(260f) Bubble Size Reduction in Electric Field Optimised Fluidized Beds: Simulations and Experiments

Authors: 
van Ommen, J. R., Delft University of Technology
Kleijn van Willigen, F., Delft University of Technology
van Turnhout, J., Delft University of Technology
van den Bleek, C., Delft University of Technology


The reduction of the size of bubbles can improve the performance of gas-solid fluidized beds significantly. For chemical processes, both the selectivity and the conversion may improve; for physical processes such as coating or granulation of particles, the control of bubble size may lead to better-defined product properties. However, the control of bubbles is difficult to achieve without methods that use a lot of energy and/or deteriorate the fluidization behaviour. We present results of a method that decreases the size of bubbles while maintaining the advantages of fluidized beds. It will be shown how the application of low-energy electric fields in fluidized beds can reduce the bubble size up to 80% while maintaining the free movement of particles so essential to fluidization. The electrical cost of applying these electric fields is as low as 50 W/m3.

Experimental results will be presented for Geldart A and B glass beads in the bubbling fluidization regime. A number of parameters influence the effect that applied electric fields have on the bubble reduction, such as the size and the dielectric properties of the particles, as well as the frequency and strength of the field. Larger particles show a more drastic decrease in bubble size than smaller particles: a maximum of 80 % bubble diameter reduction for 700 um glass beads vs. a reduction of 25% for 77 um glass beads. For different bed materials, shifts in optimal field strengths and frequencies are observed.

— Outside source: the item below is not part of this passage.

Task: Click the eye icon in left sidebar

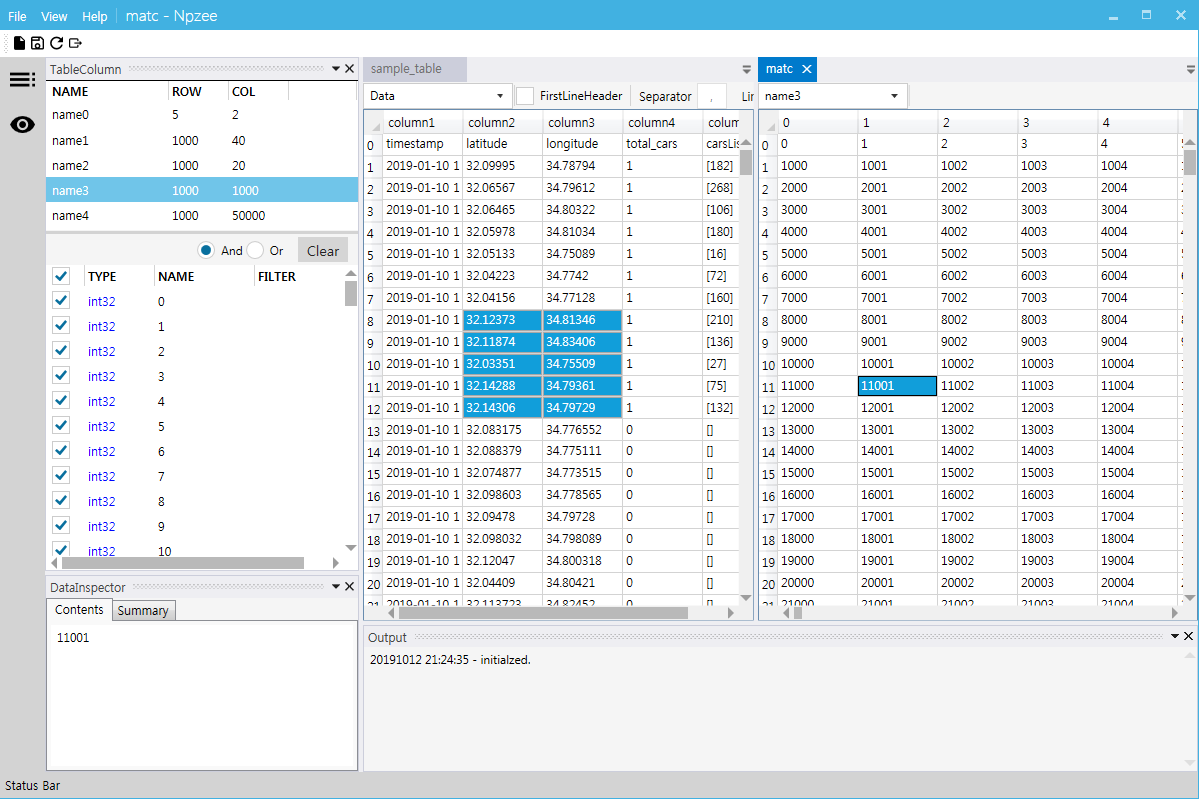Action: pyautogui.click(x=22, y=125)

On a particle level, the electric fields cause an electric polarization of the individual particles ? the net charge on the particles remains zero. However, the polarization results in particle-particle forces. We will show by discrete particle CFD simulations that this leads to the formation of structures on the particle level and the reduction of the bubble size. By experiments with ozone conversion in an electric field optimised fluidized bed, it is demonstrated that a bubble size reduction indeed leads to a significant increase of conversion in case of a mass-transfer-limited reaction.